Es preferible soportar el trance de los tiempos convulsos y conocerse a sí mismo, o por lo menos, conocerse más, además de desenmascarar a los supuestos amigos, supuestos familiares o personas de confianza que merodean a nuestro alrededor, que vivir siempre en el interior de una burbuja de apariencia estable que en verdad resulta ser una mentira.

Es muy probable que después de soportar una crisis económica, afrontemos con fuerzas renovadas el futuro, y no sólo renovaremos nuestras energías, sino que valoraremos mucho más cuanto tenemos, seremos menos derrochadores, más eficientes, y potenciaremos nuestra austeridad, nuestra sensibilidad como personas comprensivas y solidarias con los demás, en definitiva, buscaremos nuevos depositarios de nuestra confianza.

Una crisis matrimonial puede enseñarnos el camino de la autocrítica,  el camino de la ternura, de la reflexión, del perdón. Hay típicas frases a este efecto que, aun convertidas en clichés, no dejan de ser de lo más verdaderas, como: “cuando la pobreza entra por la puerta, el amor salta por la ventana” o “no sabemos lo que tenemos hasta que lo perdemos”. Tocar fondo siempre es algo doloroso, pero también una escuela. Las cicatrices endurecen la piel que dañan, las experiencias curten, el dolor nos invita a reinventarnos.

Datos registrados –

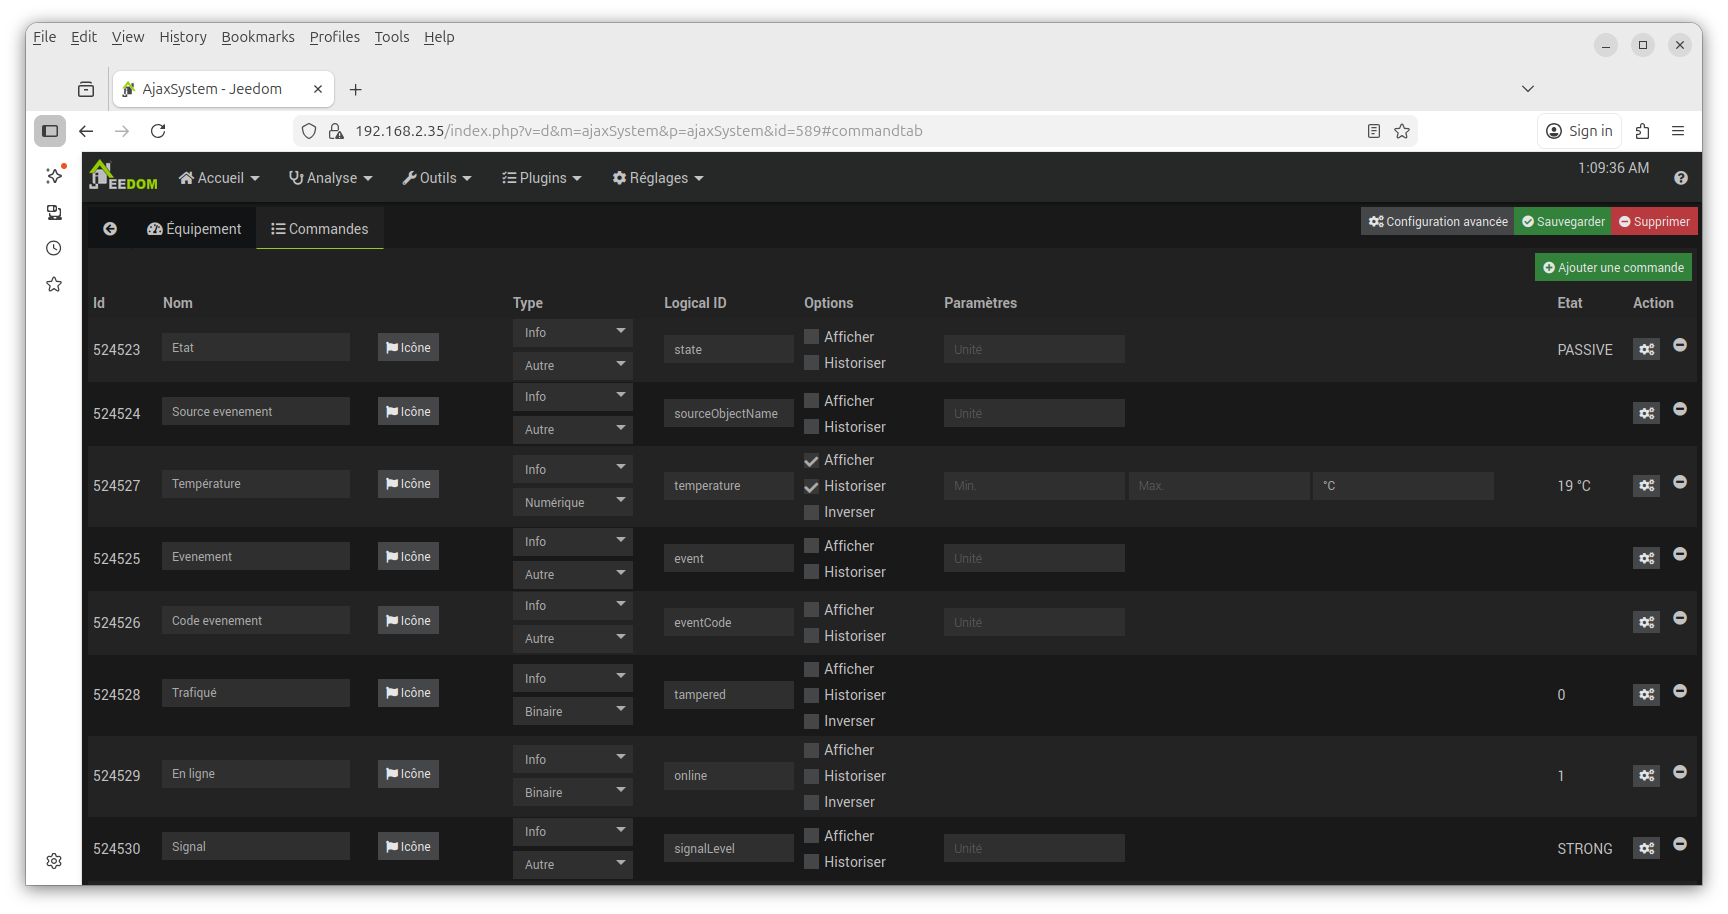Open the Numérique subtype dropdown for Température
The width and height of the screenshot is (1728, 914).
click(572, 502)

Qué se pide –
Reescribe el fragmento sobre las crisis empezando en "Es preferible soportar" y terminando en "ser una mentira.", y cambia "burbuja" por "cápsula". El material no interviene en nada de esto.

Respuesta –
Es preferible soportar el trance de los tiempos convulsos y conocerse a sí mismo, o por lo menos, conocerse más, además de desenmascarar a los supuestos amigos, supuestos familiares o personas de confianza que merodean a nuestro alrededor, que vivir siempre en el interior de una cápsula de apariencia estable que en verdad resulta ser una mentira.